═══ STORED DATA ═══
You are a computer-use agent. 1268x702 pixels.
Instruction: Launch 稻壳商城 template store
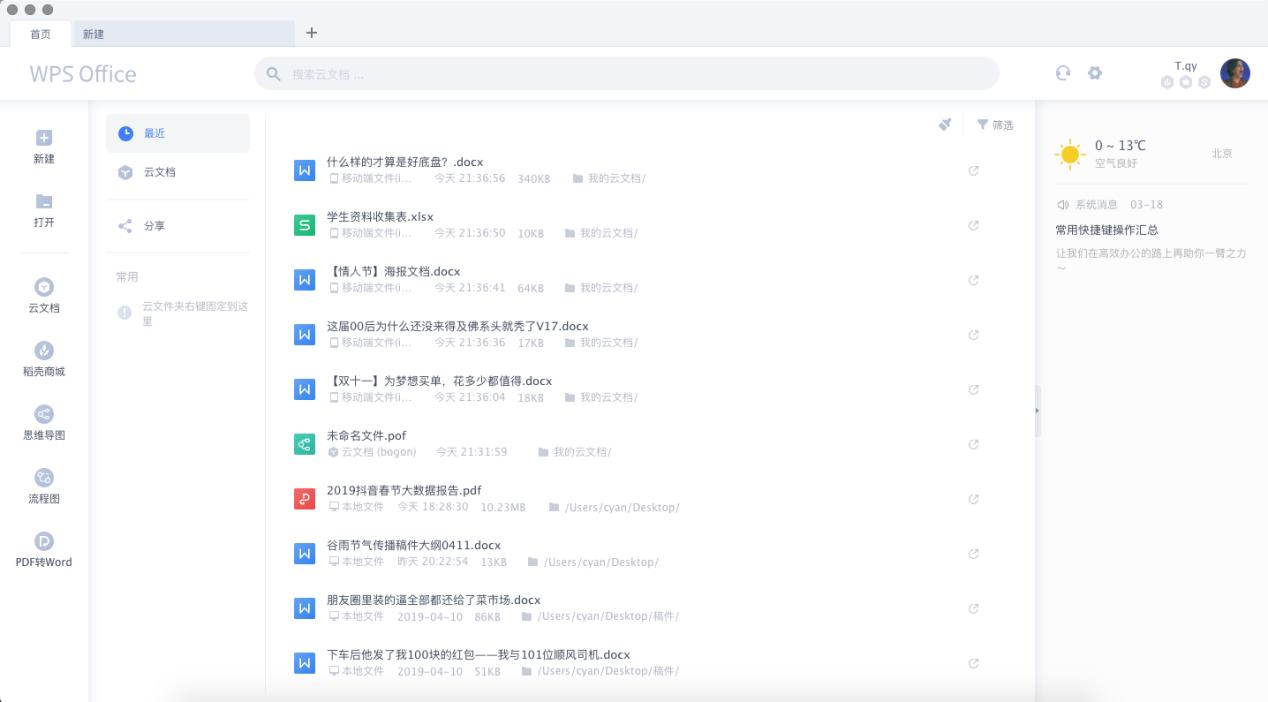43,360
═══
═══ STORED DATA ═══
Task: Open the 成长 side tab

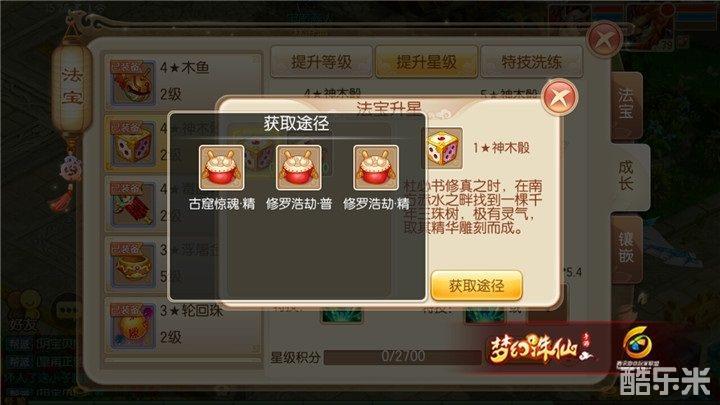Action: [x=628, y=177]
═══
═══ STORED DATA ═══
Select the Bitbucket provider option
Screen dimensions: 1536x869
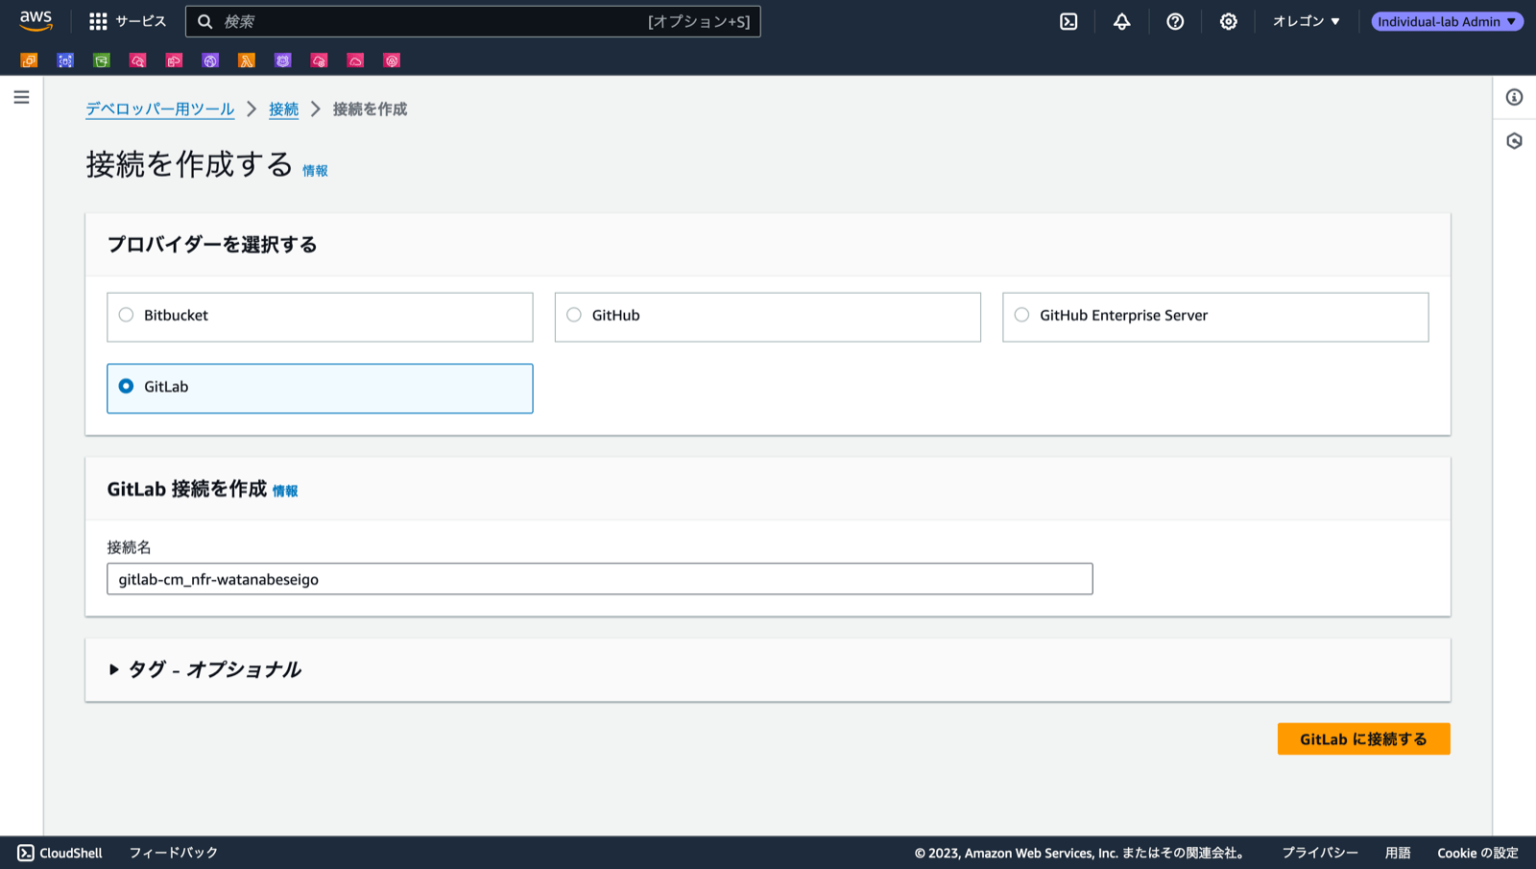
═══
- PROBLEM
Would you retype exactly the lines above, from the line with "Select the Bitbucket provider option" to the line with "Screen dimensions: 1536x869", with both end lines kept and nothing more?

- RESPONSE BELOW
Select the Bitbucket provider option
Screen dimensions: 1536x869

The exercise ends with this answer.